早津昌俊さんのログハウスに集まり、太良ミカンの今後について意見を交わす太良シトラス会のメンバーたち

太良シトラス会のメンバー(後方)と、太良町のミカン栽培の現状を学びに訪れた大学生たち=2015年10月、太良町大浦

■若者の発想で活性化

 ミカン好きの東大生らでつくる「東大みかん愛好会」やお茶の水女子大のサークル、有田工業高の生徒-。太良町内で6月に開かれた会議には、県内外から参加した多くの若者の姿があり、町の特産品であるミカンをどうやってPRしていくか活発に議論を交わした。

 町内のミカン農家らでつくるグループ「太良シトラス会」を中心とした産地振興の取り組み。柔軟な発想を持った若い世代と思いを共有しながら、町の潜在力を発揮させようとしている。

 有明海を望み、多良岳山系の裾野が広がる太良町。温暖な潮風を受け、ミカン栽培の好適地とされた。転機は1964年に始まった「国営多良岳パイロット事業」。同年に500ヘクタールだった町内のミカン畑は、5年後には約1200ヘクタールまで広がった。出荷時期が早い極早生ミカンが主力だったが、需要の変化とともに価格は下落。栽培面積は減り、生産者の高齢化が進んでいる。

 「日本一のミカン」を目指そうと、約30年前に立ち上がったシトラス会。自費で専門家を招いた勉強会やイベントを開いていたが、近年は目立った活動はなかった。危機感を抱きながらも「何から手を付ければいいのか分からなかった」と現会長の早津昌俊さん(46)は振り返る。

 そうした中、太良町出身で元瀬戸内市副市長の桑原真琴さん(48)との交流がきっかけとなり、豊富な人脈や経験を持つ桑原さんのバックアップで昨年から動き出した。夏はフェリス女学院大(横浜市)の女子学生、秋には東大みかん愛好会や佐賀大生を招いて町内を案内し、活性化のヒントを探った。

 本年度からは活動を本格化させ、3カ年にわたってアイデアを具体的な形にしていく。学生や生徒らは太良ミカンのロゴマーク募集や、ミカン箱のデザイン制作、ミカンを使った商品開発に取り組む。8月は学生らを集めた夏合宿をする。

 課題は活動資金。「さが創生」を掲げる県の事業をうまく活用し、学生が来町する交通費などを捻出している。

 地域住民が自ら行動を起こす「自発」のモデルとして、シトラス会に注目する県は、本年度から「地域づくりスタートアップ支援事業」を始めており、その第1号としてシトラス会の活動に3年間で500万円を出す。県さが創生推進課の担当者は「都市部としっかりつながっている珍しいケース。ほかの市町にもいい影響が連鎖していけば」と広がりに期待する。
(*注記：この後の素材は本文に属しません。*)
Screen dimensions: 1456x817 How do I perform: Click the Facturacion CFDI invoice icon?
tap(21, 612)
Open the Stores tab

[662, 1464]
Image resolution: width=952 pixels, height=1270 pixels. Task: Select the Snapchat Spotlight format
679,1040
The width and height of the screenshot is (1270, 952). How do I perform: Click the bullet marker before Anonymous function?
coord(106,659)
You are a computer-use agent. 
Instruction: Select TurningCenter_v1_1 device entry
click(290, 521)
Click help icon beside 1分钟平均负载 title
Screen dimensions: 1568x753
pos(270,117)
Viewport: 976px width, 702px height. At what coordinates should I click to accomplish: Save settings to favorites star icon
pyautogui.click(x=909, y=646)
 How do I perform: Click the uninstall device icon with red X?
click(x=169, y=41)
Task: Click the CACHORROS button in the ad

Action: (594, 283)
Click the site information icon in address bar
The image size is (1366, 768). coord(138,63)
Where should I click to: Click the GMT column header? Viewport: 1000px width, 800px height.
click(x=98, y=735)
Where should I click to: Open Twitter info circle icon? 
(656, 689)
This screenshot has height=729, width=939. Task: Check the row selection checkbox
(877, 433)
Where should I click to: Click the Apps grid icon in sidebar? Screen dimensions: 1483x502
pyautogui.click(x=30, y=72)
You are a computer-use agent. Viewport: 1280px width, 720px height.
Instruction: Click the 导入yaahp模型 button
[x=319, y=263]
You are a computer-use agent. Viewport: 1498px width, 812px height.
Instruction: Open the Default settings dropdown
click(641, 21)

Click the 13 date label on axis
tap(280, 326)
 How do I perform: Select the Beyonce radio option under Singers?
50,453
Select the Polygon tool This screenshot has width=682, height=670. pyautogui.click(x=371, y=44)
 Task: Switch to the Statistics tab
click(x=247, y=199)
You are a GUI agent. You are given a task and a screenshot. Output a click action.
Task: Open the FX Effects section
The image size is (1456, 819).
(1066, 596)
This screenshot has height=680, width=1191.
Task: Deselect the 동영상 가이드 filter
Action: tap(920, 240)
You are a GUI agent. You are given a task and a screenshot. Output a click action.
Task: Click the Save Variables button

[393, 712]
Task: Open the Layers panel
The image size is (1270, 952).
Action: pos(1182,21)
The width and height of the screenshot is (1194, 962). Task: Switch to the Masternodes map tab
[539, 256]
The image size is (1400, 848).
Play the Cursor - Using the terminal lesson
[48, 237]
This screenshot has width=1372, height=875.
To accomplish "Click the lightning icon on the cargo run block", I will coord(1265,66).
 産業振興の効果はすぐには出ないが、有形無形の影響がある。妻のふるさとの太良町に移住し、3年前からアスパラ農家をしている安東浩太郎さん(37)=北九州市出身=は、2カ月前にシトラス会に加わった。「新規参入者で知り合いが少ない中、交友関係が広がった」と話す。

 学生にもメリットは大きい。東大みかん愛好会の一人で東大農学部3年の藤瀬雅也さん(20)=佐賀市出身=は、農業経営コンサルタントを目指す。「うわべの知識だけでなく、農家の実態を深く知ることができた。太良は第二のふるさと。産地としての知名度が上がれば評価も上がる。生産者の収入アップにつなげたい」と意欲を語る。

 シトラス会には、商工業者や町職員などさまざまな人も協力。「皆さんに気に掛けてもらっている。『負けてられんね』と町内からもっといろいろな活動が出てくれば」と早津さん。日本一を目指した往時の活気が、町に再び芽生え始めている。